But most of what they learn during a run disappears when the run ends.

Praxile adds a governed experience layer to each repository:

  • record how an agent run unfolded;
  • extract evidence from trajectories, tool results, and user feedback;
  • turn repeated lessons into reviewable proposals;
  • store only approved experience under .praxile/;
  • retrieve useful local experience in future runs.
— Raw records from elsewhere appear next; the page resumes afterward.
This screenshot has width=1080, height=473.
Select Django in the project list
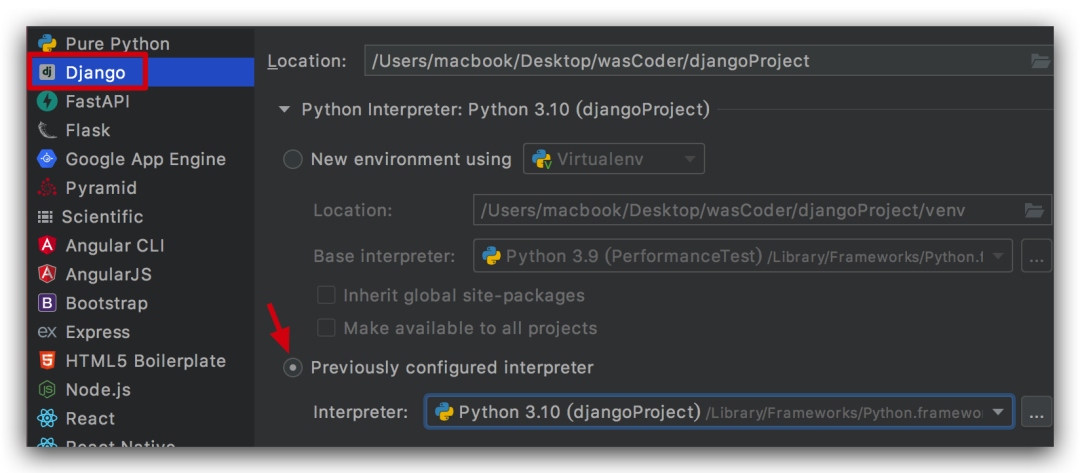(95, 72)
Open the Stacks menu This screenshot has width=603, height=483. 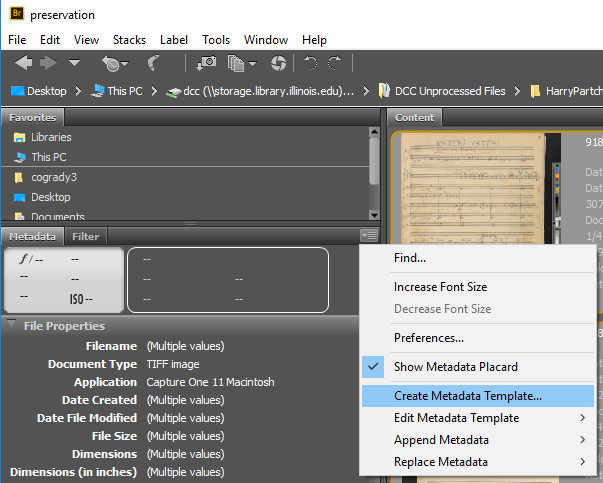point(129,40)
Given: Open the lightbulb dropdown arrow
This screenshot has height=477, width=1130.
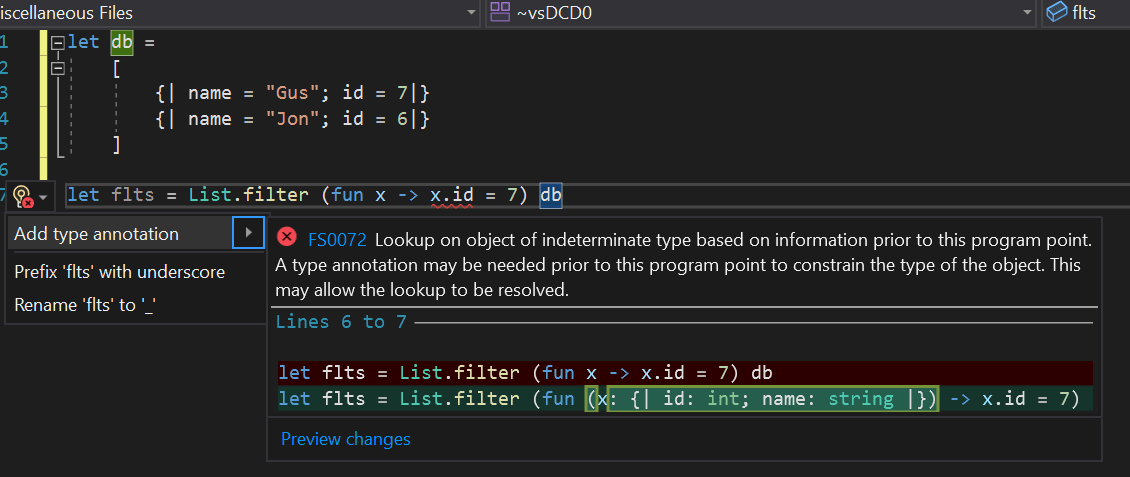Looking at the screenshot, I should [x=44, y=197].
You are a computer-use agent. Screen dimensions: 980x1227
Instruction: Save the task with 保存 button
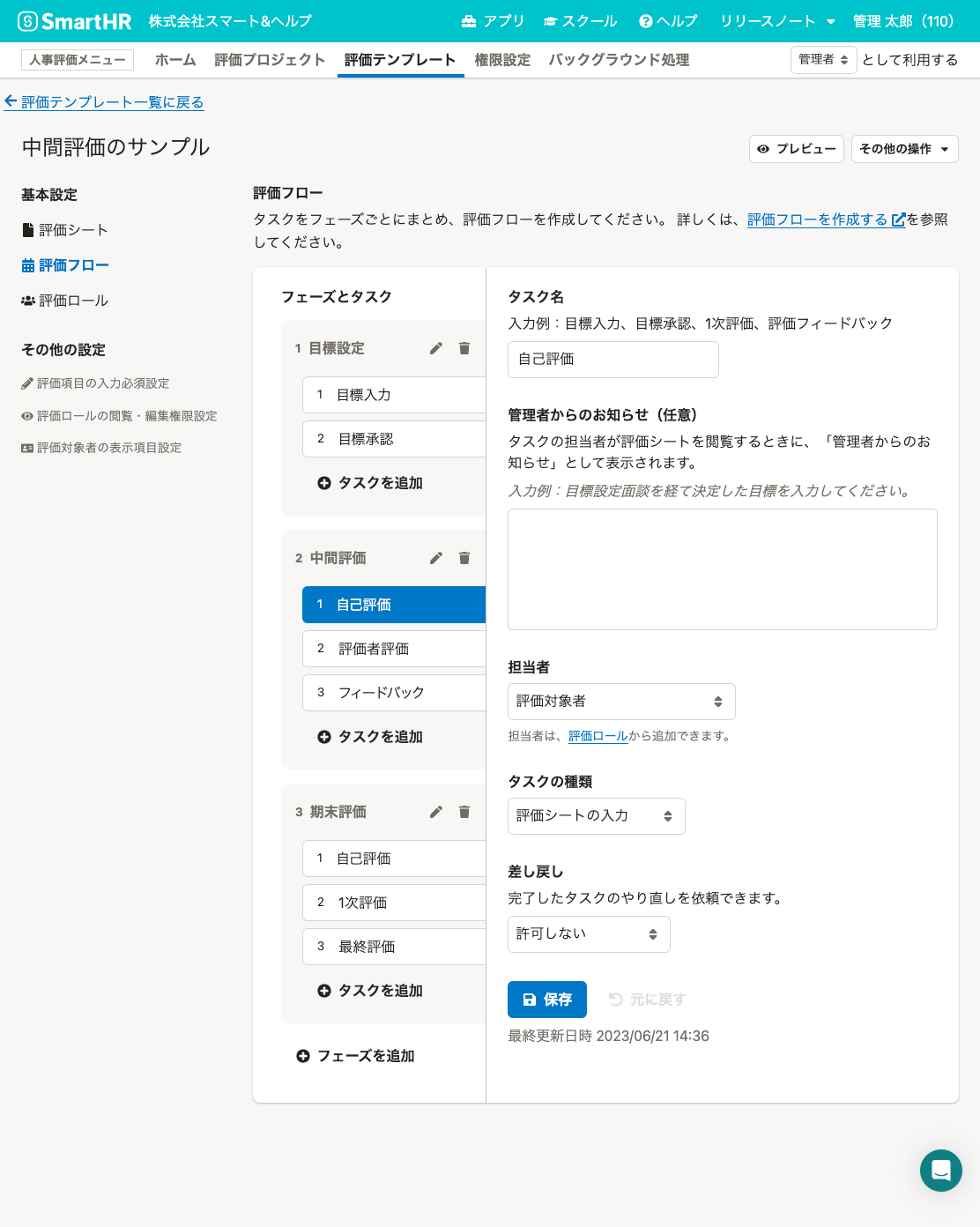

Praxile is not a model trainer, a hidden memory system, or a fully autonomous agent.
It is an agent harness for making repository-specific experience safe to keep and easy to reuse.


What Praxile gives you

Need What Praxile adds
Reuse project knowledge Local memories, skills, rules, and failure patterns
Keep control Proposal-driven evolution; durable changes require review
Understand decisions praxile explain latest shows loaded experience and generated proposals
Use feedback Positive / negative feedback affects reward and future proposal confidence
Reduce model waste Role-based model routing; local models can act as semantic judges
Keep data local Repository state lives under .praxile/

Quick start

1. Install from source

git clone https://github.com/<your-org>/praxile.git
cd praxile
python -m pip install -e .

For development:

python -m pip install -e ".[dev]"

Optional extras:

python -m pip install -e ".[http]"     # HTTP gateway
python -m pip install -e ".[vector]"   # vector retrieval
python -m pip install -e ".[browser]"  # browser evidence capture
python -m playwright install chromium

2. Run the local demo

praxile demo --fast --accept-first

3. Initialize a repository

cd /path/to/your/project
praxile init
praxile setup
praxile doctor --online

4. Run a task

praxile run "Fix the failing parser test" --test-command "python -m pytest"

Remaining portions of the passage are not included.